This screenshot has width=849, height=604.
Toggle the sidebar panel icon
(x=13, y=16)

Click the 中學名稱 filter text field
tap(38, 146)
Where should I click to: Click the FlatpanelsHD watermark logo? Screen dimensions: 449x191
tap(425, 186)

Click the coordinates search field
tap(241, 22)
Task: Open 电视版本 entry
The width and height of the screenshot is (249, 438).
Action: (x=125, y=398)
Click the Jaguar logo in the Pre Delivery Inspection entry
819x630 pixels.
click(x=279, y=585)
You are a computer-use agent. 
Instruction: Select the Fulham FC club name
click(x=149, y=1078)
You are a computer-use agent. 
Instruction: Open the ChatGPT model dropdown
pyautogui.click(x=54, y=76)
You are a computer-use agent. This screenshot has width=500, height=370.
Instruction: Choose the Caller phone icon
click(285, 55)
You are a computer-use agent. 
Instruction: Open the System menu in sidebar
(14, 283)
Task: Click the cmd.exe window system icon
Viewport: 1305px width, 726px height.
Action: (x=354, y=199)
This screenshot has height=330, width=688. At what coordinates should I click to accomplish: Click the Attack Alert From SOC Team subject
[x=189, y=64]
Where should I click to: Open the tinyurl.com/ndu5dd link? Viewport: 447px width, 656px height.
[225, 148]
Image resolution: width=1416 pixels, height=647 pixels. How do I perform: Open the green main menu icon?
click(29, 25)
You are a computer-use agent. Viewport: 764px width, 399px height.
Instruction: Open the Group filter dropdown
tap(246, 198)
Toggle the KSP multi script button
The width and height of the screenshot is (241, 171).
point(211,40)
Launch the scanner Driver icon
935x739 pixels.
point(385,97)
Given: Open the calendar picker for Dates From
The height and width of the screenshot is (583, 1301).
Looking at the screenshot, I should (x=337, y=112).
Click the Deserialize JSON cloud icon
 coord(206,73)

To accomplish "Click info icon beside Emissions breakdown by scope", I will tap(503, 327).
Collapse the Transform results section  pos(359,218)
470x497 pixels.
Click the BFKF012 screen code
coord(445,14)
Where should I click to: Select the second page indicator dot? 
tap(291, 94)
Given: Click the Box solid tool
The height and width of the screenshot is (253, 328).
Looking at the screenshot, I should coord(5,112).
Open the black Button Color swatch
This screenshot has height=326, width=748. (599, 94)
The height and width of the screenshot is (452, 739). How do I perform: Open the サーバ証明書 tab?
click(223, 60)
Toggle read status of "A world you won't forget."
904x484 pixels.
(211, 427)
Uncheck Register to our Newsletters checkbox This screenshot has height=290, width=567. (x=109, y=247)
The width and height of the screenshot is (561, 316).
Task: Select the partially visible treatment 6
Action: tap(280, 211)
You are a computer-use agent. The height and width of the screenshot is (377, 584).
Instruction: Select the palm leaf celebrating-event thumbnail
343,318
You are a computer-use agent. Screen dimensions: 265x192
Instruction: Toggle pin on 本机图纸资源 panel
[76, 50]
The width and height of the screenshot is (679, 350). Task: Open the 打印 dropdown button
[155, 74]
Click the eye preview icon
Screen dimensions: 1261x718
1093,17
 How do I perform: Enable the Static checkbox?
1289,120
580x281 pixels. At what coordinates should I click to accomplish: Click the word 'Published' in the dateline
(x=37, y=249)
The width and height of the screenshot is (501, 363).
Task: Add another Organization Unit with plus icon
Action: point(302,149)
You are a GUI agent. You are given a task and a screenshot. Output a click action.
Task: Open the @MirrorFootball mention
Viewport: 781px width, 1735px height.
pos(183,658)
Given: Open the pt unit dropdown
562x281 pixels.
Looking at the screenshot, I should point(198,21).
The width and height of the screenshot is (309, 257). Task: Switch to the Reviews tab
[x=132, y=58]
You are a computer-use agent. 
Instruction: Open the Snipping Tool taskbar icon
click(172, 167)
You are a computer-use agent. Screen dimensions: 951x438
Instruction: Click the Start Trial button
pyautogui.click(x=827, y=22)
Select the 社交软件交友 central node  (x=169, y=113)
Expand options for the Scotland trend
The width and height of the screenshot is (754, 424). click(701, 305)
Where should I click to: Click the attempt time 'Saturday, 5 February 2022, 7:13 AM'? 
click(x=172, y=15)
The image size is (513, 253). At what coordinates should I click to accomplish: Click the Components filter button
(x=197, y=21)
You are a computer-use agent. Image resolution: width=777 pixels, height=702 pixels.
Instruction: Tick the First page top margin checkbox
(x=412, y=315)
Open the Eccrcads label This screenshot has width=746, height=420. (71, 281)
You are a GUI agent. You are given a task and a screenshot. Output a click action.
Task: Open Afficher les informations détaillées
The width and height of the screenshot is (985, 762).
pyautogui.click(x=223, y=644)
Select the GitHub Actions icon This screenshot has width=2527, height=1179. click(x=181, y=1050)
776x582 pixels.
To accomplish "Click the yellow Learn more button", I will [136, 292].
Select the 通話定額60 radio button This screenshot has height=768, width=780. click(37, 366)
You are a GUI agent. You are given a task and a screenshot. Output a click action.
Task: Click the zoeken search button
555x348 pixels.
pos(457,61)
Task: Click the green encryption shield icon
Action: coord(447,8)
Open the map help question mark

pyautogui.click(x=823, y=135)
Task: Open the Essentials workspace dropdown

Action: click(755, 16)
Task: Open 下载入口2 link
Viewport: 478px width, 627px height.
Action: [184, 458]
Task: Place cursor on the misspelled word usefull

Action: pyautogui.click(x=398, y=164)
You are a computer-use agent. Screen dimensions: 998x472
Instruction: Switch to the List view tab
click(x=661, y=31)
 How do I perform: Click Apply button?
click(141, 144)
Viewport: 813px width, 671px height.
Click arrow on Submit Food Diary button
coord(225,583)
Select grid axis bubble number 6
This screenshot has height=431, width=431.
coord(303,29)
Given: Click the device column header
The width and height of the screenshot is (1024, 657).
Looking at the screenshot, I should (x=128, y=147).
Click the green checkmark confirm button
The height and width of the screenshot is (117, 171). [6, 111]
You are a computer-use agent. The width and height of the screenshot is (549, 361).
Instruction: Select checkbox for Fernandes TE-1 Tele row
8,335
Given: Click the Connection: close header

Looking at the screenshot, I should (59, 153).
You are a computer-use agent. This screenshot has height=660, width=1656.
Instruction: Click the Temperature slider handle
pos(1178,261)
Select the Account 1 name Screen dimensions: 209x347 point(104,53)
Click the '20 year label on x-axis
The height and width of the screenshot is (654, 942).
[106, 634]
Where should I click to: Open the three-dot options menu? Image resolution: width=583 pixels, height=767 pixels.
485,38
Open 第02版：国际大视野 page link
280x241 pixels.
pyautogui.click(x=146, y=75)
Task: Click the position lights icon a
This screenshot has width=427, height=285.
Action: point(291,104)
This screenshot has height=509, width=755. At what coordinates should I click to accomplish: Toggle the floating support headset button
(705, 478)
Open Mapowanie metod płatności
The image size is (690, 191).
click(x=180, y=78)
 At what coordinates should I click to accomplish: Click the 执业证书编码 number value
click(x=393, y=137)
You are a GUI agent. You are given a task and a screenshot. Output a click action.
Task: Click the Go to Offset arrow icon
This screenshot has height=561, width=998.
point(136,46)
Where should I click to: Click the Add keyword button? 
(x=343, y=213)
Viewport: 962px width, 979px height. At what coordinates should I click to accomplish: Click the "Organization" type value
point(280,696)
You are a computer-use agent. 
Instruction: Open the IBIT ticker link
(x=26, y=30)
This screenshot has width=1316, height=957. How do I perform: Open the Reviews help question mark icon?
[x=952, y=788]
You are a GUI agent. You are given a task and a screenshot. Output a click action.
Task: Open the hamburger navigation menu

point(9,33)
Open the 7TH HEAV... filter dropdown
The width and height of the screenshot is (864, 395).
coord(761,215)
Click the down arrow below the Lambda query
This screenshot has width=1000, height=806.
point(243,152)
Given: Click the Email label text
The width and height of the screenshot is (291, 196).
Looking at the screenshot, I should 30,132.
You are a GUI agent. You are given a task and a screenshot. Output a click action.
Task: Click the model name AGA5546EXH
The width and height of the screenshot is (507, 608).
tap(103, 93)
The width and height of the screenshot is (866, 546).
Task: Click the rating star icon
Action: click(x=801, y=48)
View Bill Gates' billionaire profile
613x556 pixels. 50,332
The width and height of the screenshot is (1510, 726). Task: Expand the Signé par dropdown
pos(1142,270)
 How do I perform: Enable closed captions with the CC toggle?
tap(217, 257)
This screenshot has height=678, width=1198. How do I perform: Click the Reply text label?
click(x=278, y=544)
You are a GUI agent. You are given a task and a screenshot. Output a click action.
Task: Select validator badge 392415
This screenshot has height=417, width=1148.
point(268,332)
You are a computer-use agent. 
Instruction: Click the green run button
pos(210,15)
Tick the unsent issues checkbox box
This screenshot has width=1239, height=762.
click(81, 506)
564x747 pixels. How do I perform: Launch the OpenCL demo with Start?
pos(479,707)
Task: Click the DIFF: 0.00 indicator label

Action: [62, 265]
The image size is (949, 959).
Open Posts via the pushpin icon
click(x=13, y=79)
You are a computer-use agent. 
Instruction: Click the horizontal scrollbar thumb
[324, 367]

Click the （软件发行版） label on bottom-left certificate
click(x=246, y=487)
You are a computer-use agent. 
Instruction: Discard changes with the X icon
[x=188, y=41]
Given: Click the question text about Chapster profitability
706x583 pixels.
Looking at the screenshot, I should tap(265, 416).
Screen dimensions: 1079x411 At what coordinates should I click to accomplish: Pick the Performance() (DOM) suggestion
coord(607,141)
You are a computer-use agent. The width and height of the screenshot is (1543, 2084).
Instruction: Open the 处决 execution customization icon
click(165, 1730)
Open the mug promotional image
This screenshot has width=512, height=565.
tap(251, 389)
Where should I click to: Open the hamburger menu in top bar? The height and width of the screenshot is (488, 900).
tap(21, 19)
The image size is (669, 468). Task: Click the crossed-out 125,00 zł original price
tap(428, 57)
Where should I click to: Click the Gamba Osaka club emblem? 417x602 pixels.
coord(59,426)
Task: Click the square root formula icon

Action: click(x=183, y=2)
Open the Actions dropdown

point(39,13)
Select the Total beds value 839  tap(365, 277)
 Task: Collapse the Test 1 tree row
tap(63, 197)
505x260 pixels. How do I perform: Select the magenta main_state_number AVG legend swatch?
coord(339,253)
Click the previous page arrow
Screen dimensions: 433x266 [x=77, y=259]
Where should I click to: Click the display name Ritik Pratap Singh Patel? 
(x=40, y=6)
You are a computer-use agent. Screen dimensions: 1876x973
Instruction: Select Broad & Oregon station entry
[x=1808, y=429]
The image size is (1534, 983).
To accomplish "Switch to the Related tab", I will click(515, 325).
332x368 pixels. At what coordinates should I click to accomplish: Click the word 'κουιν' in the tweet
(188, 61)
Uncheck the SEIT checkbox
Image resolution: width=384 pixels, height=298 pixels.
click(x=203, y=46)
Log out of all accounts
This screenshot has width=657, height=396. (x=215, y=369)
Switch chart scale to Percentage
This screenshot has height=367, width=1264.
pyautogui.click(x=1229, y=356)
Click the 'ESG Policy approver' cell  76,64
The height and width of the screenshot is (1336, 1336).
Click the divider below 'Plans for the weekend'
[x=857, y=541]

**Work to do**. Please convert the rows into a JSON list of strings, one string per line with blank lines left out. Begin at the line that has "332x368 pixels. At" and stop after the last line of the rows, keeping both of those lines.

**The answer**.
[
  "332x368 pixels. At what coordinates should I click to accomplish: Click the word 'κουιν' in the tweet",
  "(188, 61)",
  "Uncheck the SEIT checkbox",
  "Image resolution: width=384 pixels, height=298 pixels.",
  "click(x=203, y=46)",
  "Log out of all accounts",
  "This screenshot has width=657, height=396. (x=215, y=369)",
  "Switch chart scale to Percentage",
  "This screenshot has height=367, width=1264.",
  "pyautogui.click(x=1229, y=356)",
  "Click the 'ESG Policy approver' cell  76,64",
  "The height and width of the screenshot is (1336, 1336).",
  "Click the divider below 'Plans for the weekend'",
  "[x=857, y=541]"
]